0-day or not, effectively they're still malware. Regardless of whether you're a common user, an expert, or one of the big targets; it's still up to the admin to evaluate the various options (HIPS, AV, etc) taking into account several factors such as (but not liimited to) computing environment (work purposes, home use, public use, etc), user skills/knowledge, main threatgates or threat exposure, computer horsepower, etc.

In short, they've to evaluate cost to benefit ratio and based on that, decide which route to take in dealing with the problem; be it HIPS or AV. Leave the 'hype' aside and decide based on what best suits the systems being managed

That's my opinion btw.

 

It was pretty clear that I was being tongue-in-cheek about laziness.

Actually, the real truth is that most malware authors aren't skilled enough to be coming up with zero-days themselves. They repackage old exploits developed or reported by others, and keep changing things just enough to keep fooling the detections of the major antivirus vendors.

Contrary to what Hungry Man says, Flash Exploits have been relatively uncommon for the average user for quite some time. Even in 2011 when two zero-day exploits were found in April (and quickly patched), they were mainly targeted at Korea (using specially crafted Microsoft Office documents sent via email) and consequently most of the detected infections were in Korea. They relied on social engineering to infect users ("please open our documents about the Fukushima Daiichi nuclear disaster") rather than occurring as a drive-by-download from a website. Basic security awareness - don't open unknown attachments from unknown users - would have been sufficient to prevent this infection.

The average user was far more likely to be infected by a fake Flash Update (trojan), than they were by an actual Flash Exploit. A good example of this was the 600,000+ Mac users who got infected by trojan Flashback - ironically made possible through a vulnerability in Java. I've seen examples of other fake Flash Update trojans as well, such as one designed to infect Windows users in South America.

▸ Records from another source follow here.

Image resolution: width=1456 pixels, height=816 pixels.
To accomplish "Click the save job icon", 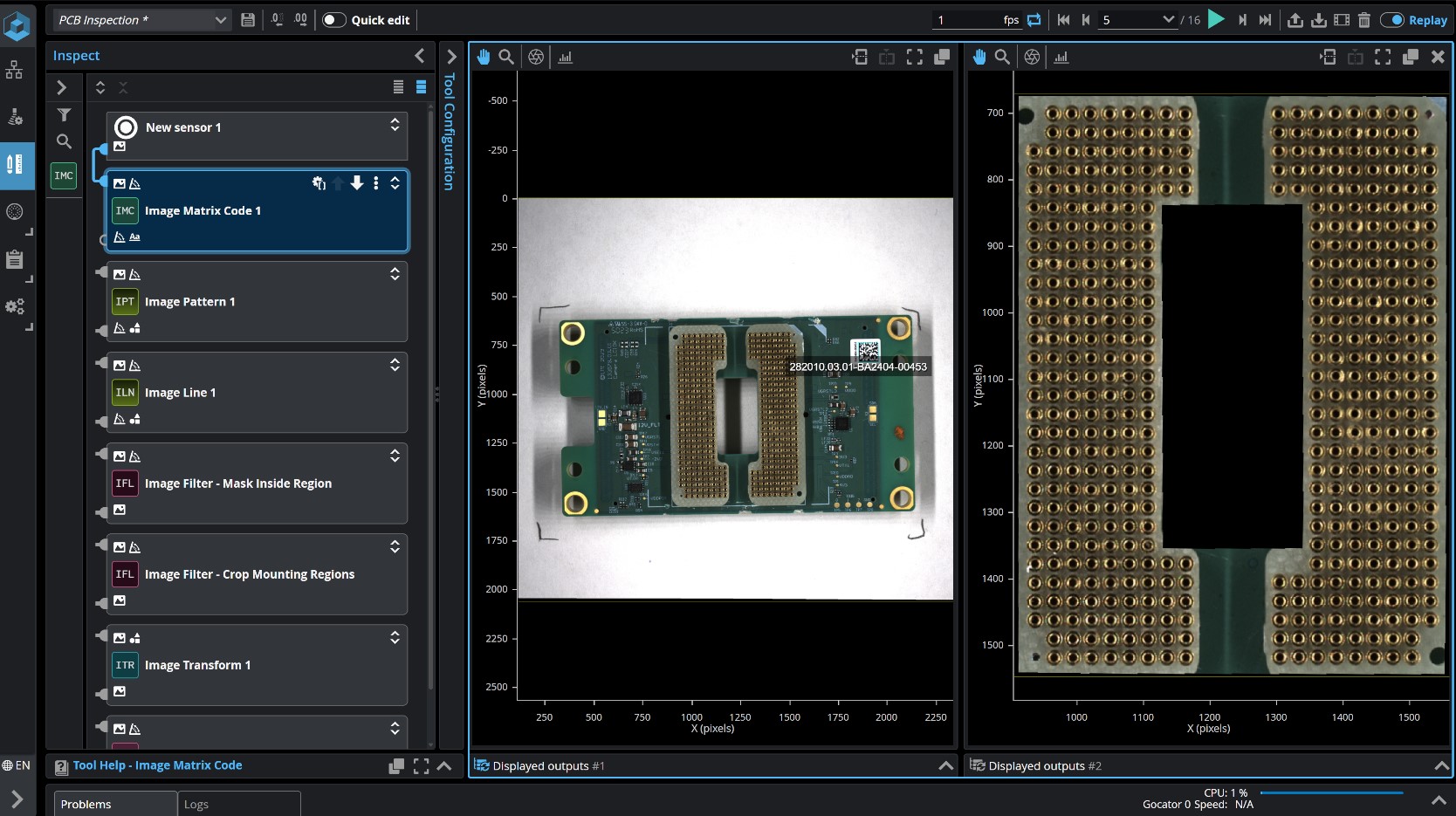I will (248, 19).
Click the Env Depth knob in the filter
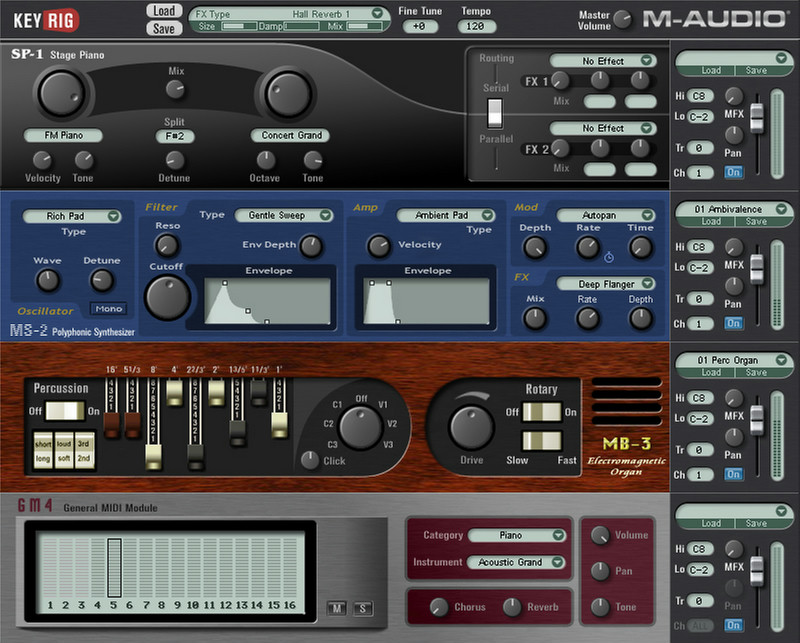Screen dimensions: 800x643 tap(311, 245)
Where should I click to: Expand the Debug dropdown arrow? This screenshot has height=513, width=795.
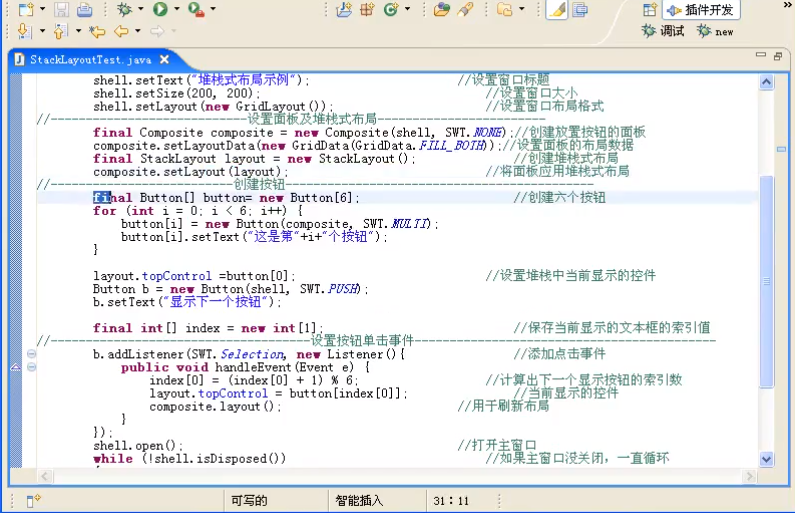tap(140, 10)
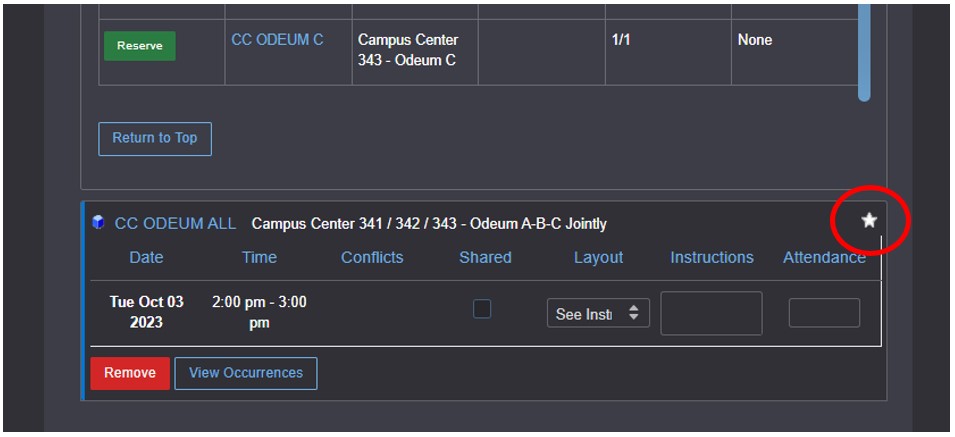This screenshot has width=955, height=437.
Task: Select the Date column header
Action: click(146, 257)
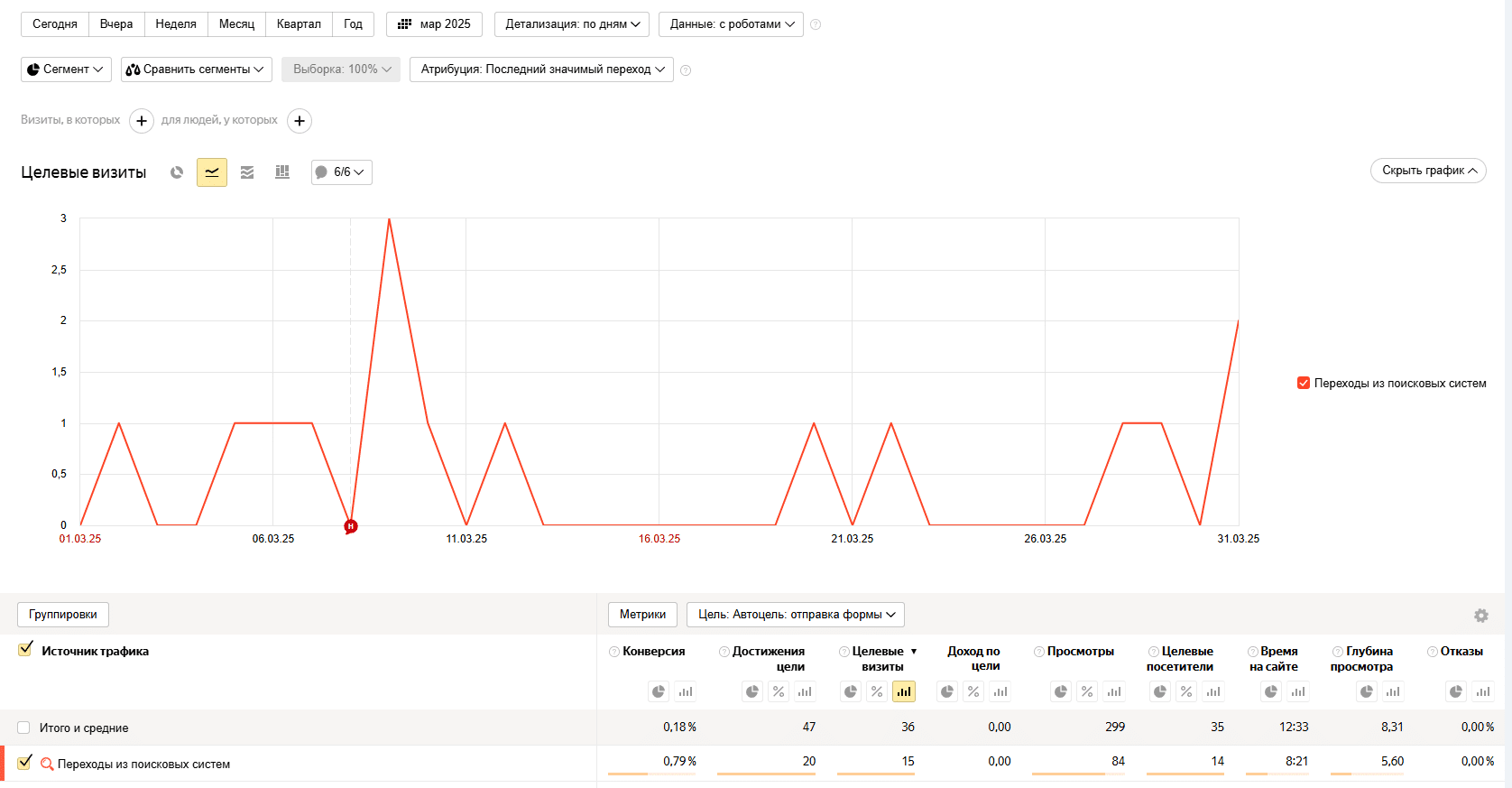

Looking through the statistics of infections from exploit kits over the past few years - the most common and vulnerable target is:

1. Windows XP (not SP3)
2. Internet Explorer (versions 6-8 )
3. Java (out of date)
4. Adobe Reader (out of date)

Few exploit kits even bother targeting flash - the most common exploit kit, Blackhole, certainly doesn't last I checked. When they do, it's usually an old exploit like CVE-2010-2884 (e.g. TechnoXPack exploit kit.)

 

You make an excellent point. I have had customers call me in the last few months asking if our software was compatible with XP SP3. More recently I have received a lot of calls asking if we were compatible with Windows 7. It's tempting to ask "You're kidding, right?" as we are currently testing Windows 8 compatibility. And almost all of them have outdated Java plugins. Almost every single one of them. Most of us would never be a target when people like that are so easy to get.

 

I have been using ESET for last 1 year, HIPS is disabled, haven't had any infection !!
Still it is a good feature. But most of the time it is a pain in the ~ Snipped as per TOS ~ for average user, I remember when i installed EAM on my client's PC, and he was like " Get this ~ Snipped as per TOS ~ out my PC. showing popup for every single thing I run"!!!LOL

 

I think zero-days are not that big of a threat for common user. In all my years of fixing computers for family, friends.... I came across 0-day only once. It was Sasser, before MS patched the system. All other infections were result of bad judgement made by user (clicking on something they shouldn't, installing programs they didn't know...).

For common user most important thing security wise is education. Knowledgeable user with safe computing habits can hardly get infected. Add updating OS and apps to that and user is more or less safe. AVs, HIPS, sandboxes etc. are not that important when it comes to security of "common" user.